(Screenshot grounding data)
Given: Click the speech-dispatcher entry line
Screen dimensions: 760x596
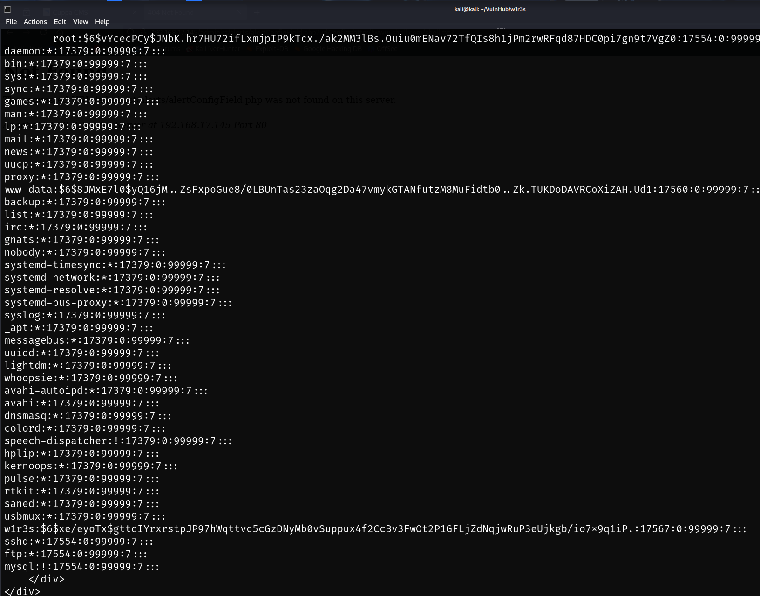Looking at the screenshot, I should pos(118,441).
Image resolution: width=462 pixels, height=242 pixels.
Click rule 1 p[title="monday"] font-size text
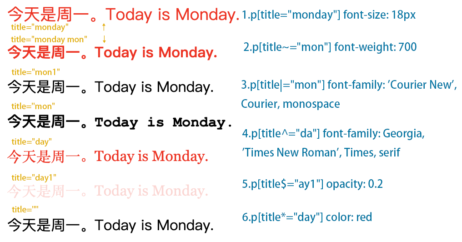tap(329, 15)
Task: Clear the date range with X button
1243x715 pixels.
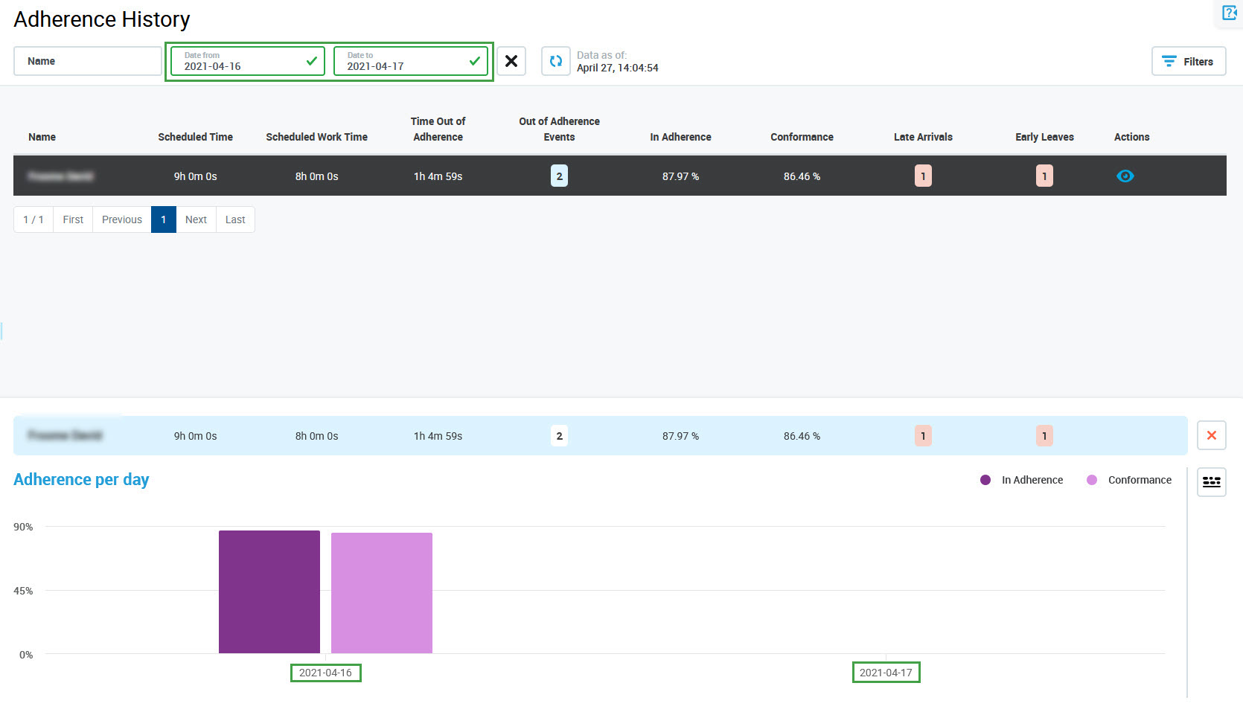Action: pyautogui.click(x=511, y=61)
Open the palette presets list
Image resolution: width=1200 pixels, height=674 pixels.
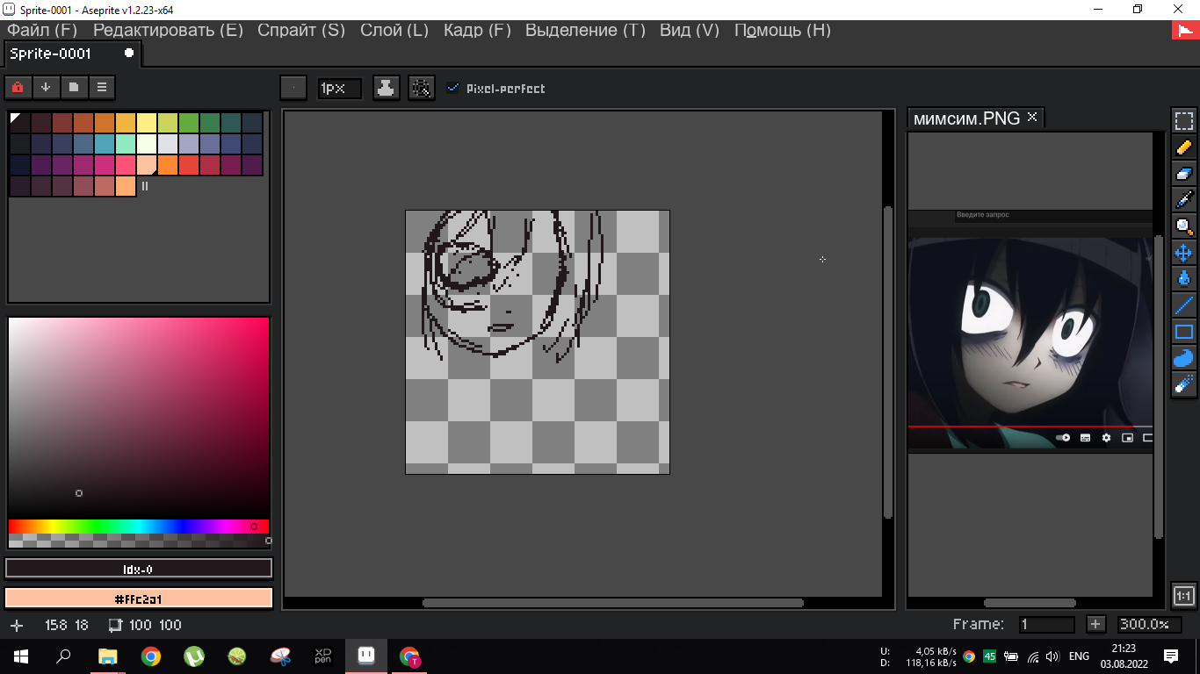(74, 87)
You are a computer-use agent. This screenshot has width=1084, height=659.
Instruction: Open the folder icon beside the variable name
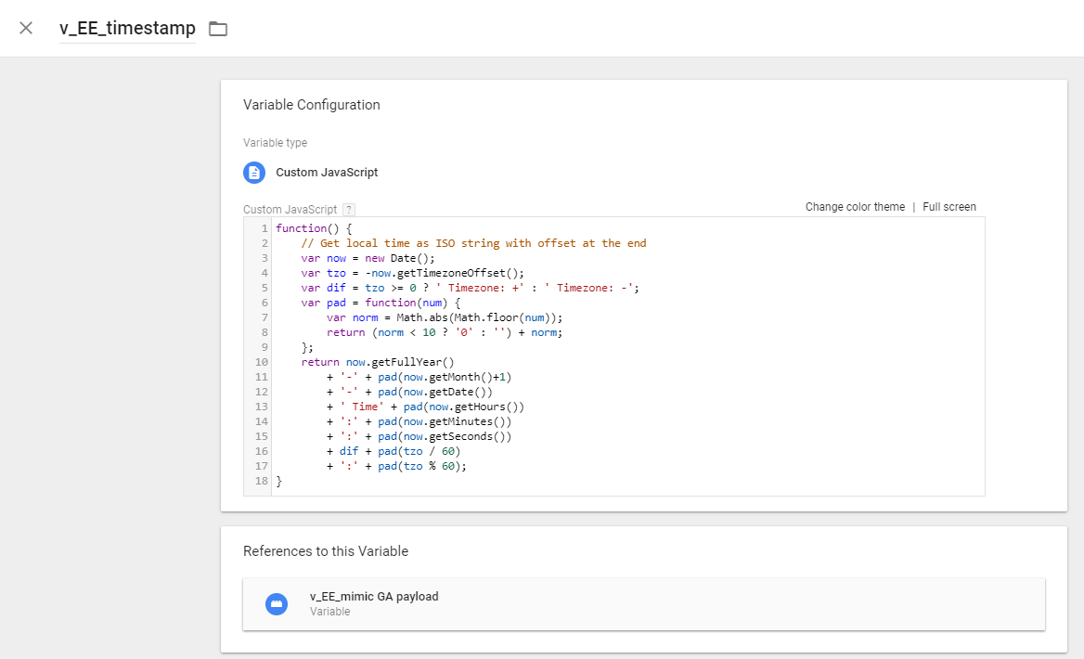click(218, 28)
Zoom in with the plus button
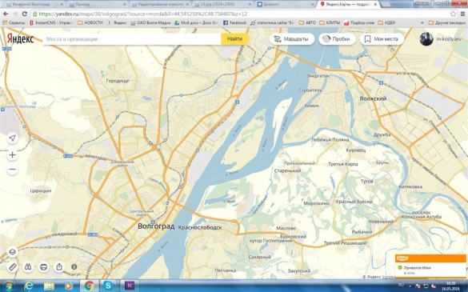This screenshot has height=292, width=468. [12, 154]
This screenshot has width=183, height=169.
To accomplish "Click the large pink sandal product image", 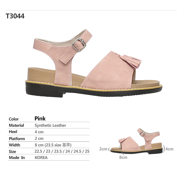I will click(94, 63).
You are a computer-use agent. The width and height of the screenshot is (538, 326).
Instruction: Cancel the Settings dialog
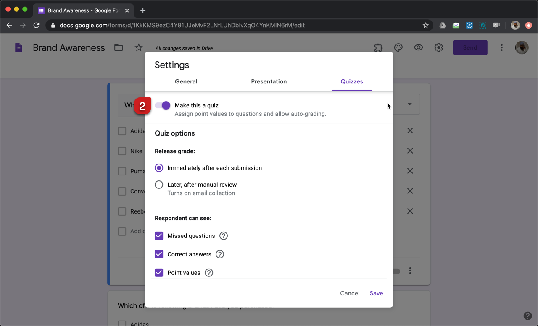350,293
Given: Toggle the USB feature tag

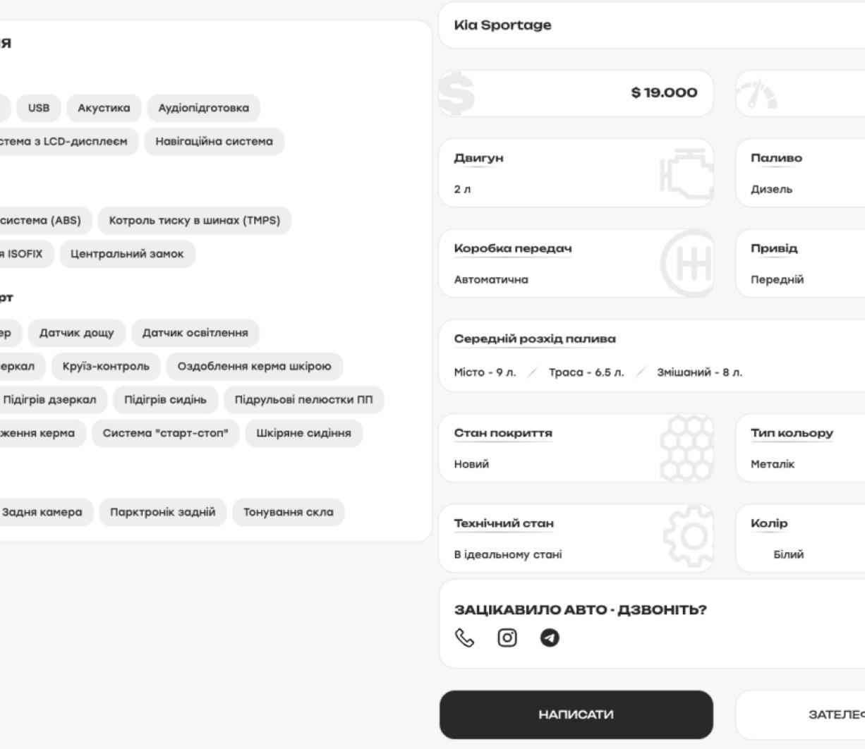Looking at the screenshot, I should pos(38,108).
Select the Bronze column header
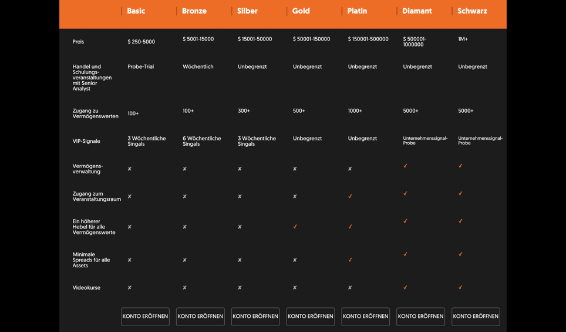The image size is (566, 332). pyautogui.click(x=194, y=11)
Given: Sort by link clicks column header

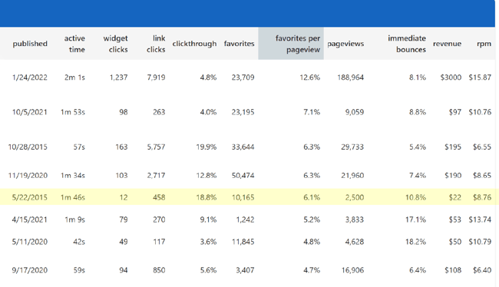Looking at the screenshot, I should coord(156,44).
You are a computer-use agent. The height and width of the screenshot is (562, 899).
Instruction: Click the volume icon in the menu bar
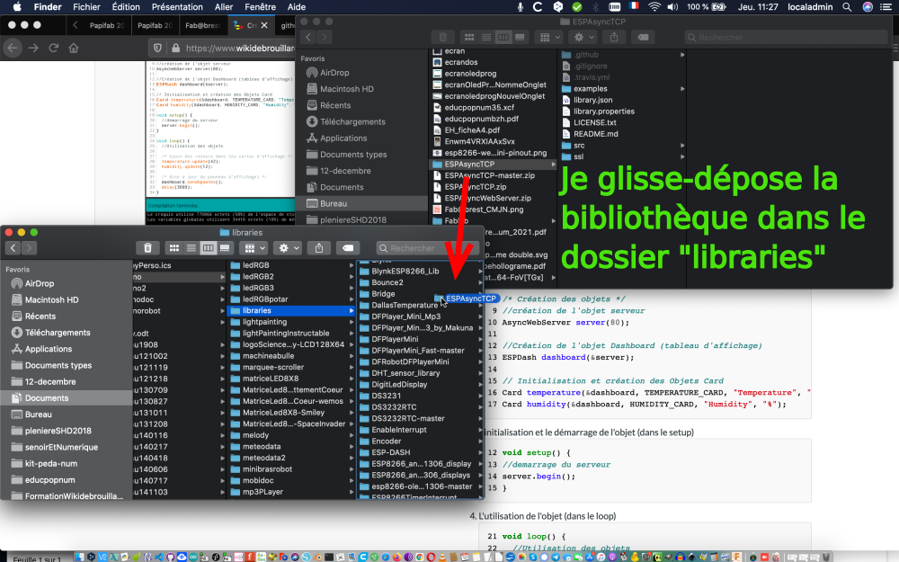point(673,6)
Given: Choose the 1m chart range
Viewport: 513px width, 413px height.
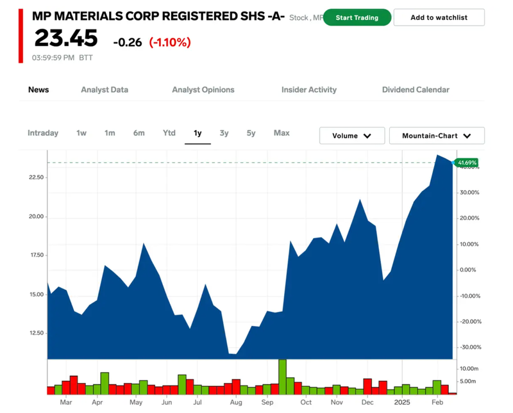Looking at the screenshot, I should pos(110,133).
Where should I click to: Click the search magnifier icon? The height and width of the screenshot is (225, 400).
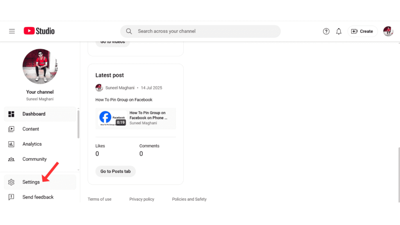tap(129, 31)
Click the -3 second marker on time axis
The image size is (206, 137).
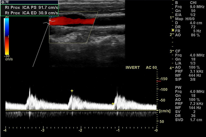(x=42, y=130)
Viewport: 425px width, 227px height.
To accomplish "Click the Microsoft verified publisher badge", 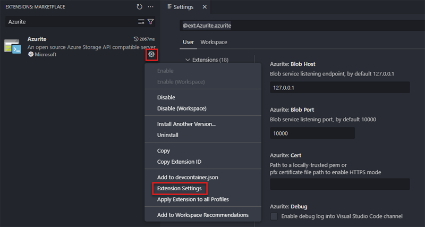I will click(x=31, y=55).
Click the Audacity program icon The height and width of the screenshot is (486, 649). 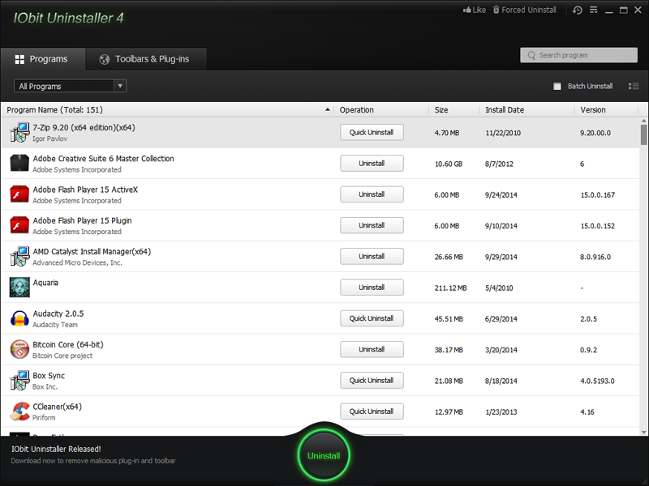coord(19,318)
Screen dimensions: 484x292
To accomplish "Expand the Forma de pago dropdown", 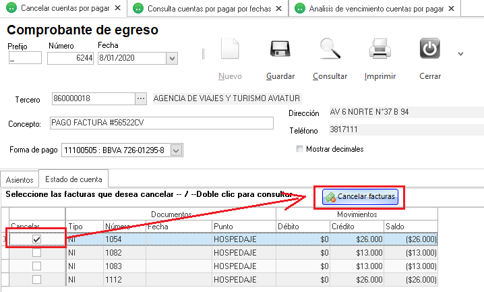I will click(x=176, y=150).
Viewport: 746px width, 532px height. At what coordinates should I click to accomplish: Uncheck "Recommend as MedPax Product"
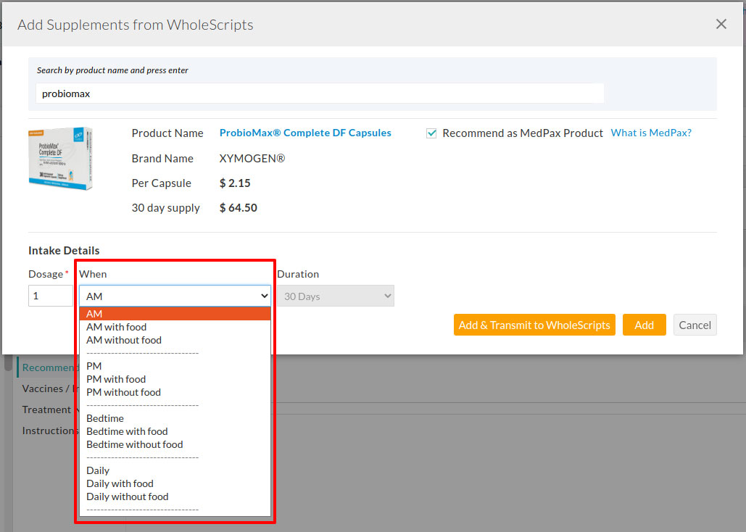click(431, 133)
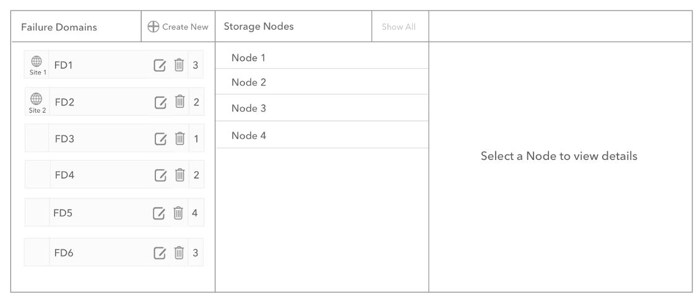Click the Site 2 globe icon

[37, 99]
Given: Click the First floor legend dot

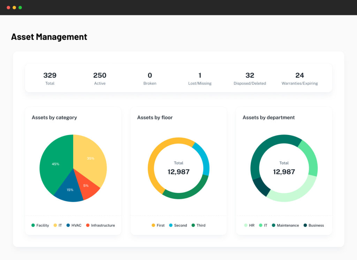Looking at the screenshot, I should (153, 225).
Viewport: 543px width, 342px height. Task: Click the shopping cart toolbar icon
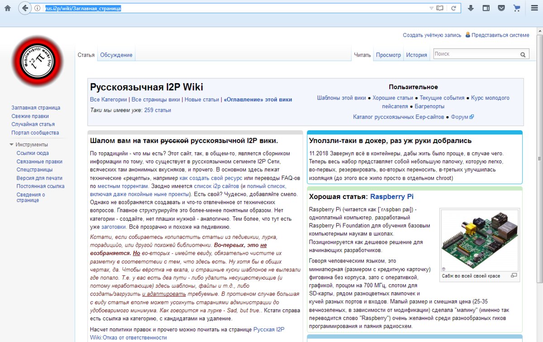[x=517, y=8]
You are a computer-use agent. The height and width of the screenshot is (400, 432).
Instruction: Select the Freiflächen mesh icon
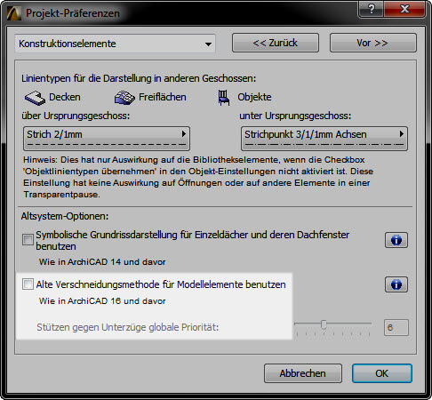124,98
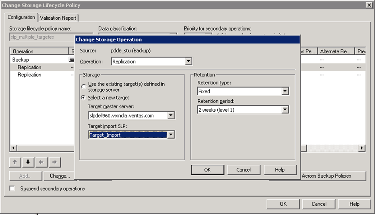Click the Change... button
This screenshot has height=215, width=376.
pyautogui.click(x=60, y=176)
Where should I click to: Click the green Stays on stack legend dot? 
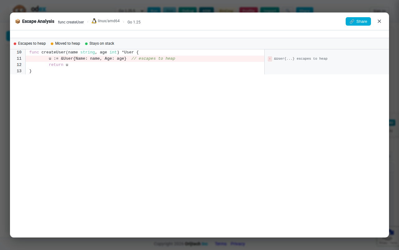point(86,43)
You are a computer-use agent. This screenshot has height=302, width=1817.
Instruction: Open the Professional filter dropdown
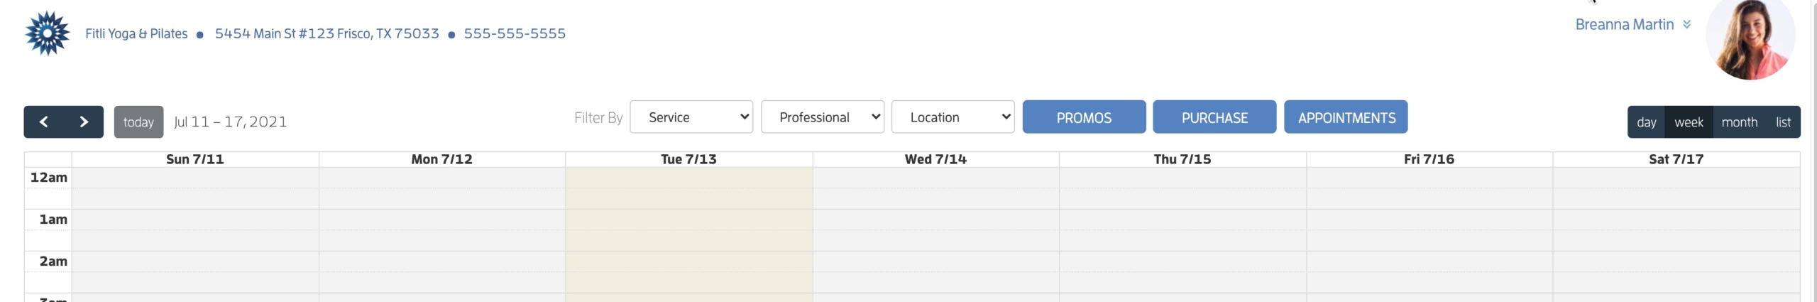(x=823, y=117)
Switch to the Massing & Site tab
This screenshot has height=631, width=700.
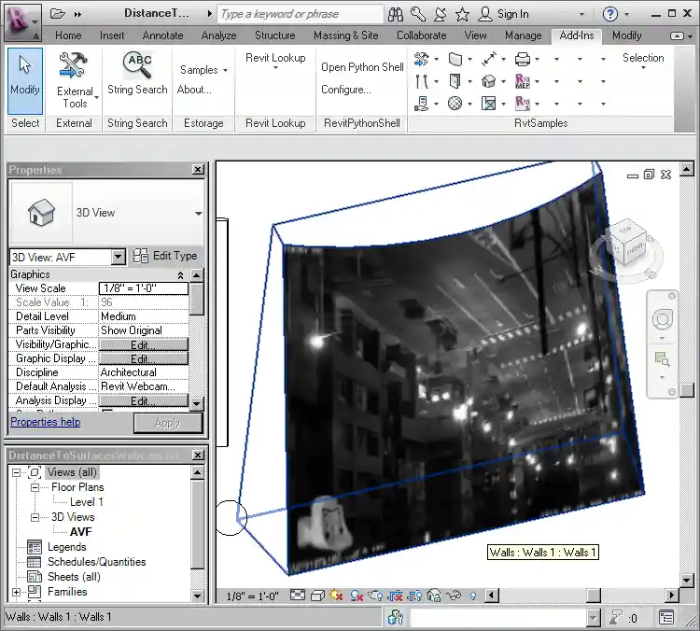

Task objective: Find the word "agent" in the data and copy out each line where it turns up.

Solution for this task:
You are a computer-use agent. This screenshot has width=1084, height=659.
You are a computer-use agent. The width and height of the screenshot is (538, 326).
You are a computer-use agent. The height and width of the screenshot is (562, 899).
You are a computer-use agent. The height and width of the screenshot is (400, 432).
You are a computer-use agent. This screenshot has height=302, width=1817.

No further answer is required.